# Why did I waste 25 hours of my life with this stupid crap



## Anonymous (Feb 21, 2009)

*beep**beep**beep**beep* freebsd


----------



## graudeejs (Feb 21, 2009)

Didn't you sleep during the process?
If you did, it's less than 25h.
and nobody but you know why you WASTED time, while you could do something good with FreeBSD.

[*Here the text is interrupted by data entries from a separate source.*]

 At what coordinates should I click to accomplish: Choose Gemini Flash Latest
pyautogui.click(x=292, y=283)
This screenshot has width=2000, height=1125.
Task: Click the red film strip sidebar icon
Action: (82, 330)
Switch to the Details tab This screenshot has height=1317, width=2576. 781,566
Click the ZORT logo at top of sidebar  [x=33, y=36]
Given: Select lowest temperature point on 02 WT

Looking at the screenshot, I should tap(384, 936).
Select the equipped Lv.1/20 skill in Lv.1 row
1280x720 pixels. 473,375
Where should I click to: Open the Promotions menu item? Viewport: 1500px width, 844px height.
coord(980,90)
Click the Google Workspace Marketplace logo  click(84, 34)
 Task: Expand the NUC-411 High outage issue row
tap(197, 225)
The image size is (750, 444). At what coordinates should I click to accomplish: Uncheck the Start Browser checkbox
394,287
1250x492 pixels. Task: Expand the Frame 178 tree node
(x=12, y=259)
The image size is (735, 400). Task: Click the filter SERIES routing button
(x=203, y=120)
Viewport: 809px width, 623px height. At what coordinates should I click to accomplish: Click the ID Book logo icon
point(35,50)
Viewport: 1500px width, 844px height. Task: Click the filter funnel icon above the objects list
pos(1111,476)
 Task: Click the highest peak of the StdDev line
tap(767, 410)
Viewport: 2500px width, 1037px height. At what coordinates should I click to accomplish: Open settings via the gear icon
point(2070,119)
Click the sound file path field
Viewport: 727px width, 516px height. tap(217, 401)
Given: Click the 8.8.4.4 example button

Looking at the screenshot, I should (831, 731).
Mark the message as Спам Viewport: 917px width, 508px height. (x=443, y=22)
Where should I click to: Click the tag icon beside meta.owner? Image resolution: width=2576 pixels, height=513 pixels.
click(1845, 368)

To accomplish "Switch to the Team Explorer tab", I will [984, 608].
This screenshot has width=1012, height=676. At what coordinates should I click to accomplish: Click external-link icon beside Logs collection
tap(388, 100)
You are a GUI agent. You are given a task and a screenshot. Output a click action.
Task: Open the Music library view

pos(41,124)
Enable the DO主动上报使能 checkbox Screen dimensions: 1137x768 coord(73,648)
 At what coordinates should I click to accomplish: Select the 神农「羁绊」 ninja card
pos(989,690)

Probably some reading might help....


----------



## hydra (Feb 21, 2009)

Yeah mickey, but your problem is not really FreeBSD related, it's Xorg related I believe... I felt somehow the same, give it a break and get and older ports snapshot, you'll make yourself and everybody around you really happy


----------



## graudeejs (Feb 21, 2009)

hydra said:
			
		

> Yeah mickey, but your problem is not really FreeBSD related, it's Xorg related I believe... I felt somehow the same, give it a break and get and older ports snapshot, you'll make yourself and everybody around you really happy



ye, i had same problem.... last week


----------



## nblxxx (Feb 21, 2009)

hydra said:
			
		

> I felt somehow the same, give it a break and get and older ports snapshot



can you please explain how can we do that, i'm interested in a snapshot with an older version of xorg.

thanks


----------



## ale (Feb 21, 2009)

You can try editing your ports-supfile adding _*default date=ccyy.mm.dd.hh.mm.ss_
Refer to man csup.

You may also want to try ports-mgmt/portdowngrade

EDIT:
IMHO, this is not the way to go.
I think that it's really better to have the latest from ports (unless broken) and try to fix your problems because sooner or later you'll get into troubles e.g.: you find a bug but no one is supporting you because you have an old version or you need ports X but it requires ports Y.1, ...


----------



## nblxxx (Feb 21, 2009)

thanks for your help



> I think that it's really better to have the latest from ports (unless broken) and try to fix your problems because sooner or later you'll get into troubles e.g.: you find a bug but no one is supporting you because you have an old version or you need ports X but it requires ports Y.1, ...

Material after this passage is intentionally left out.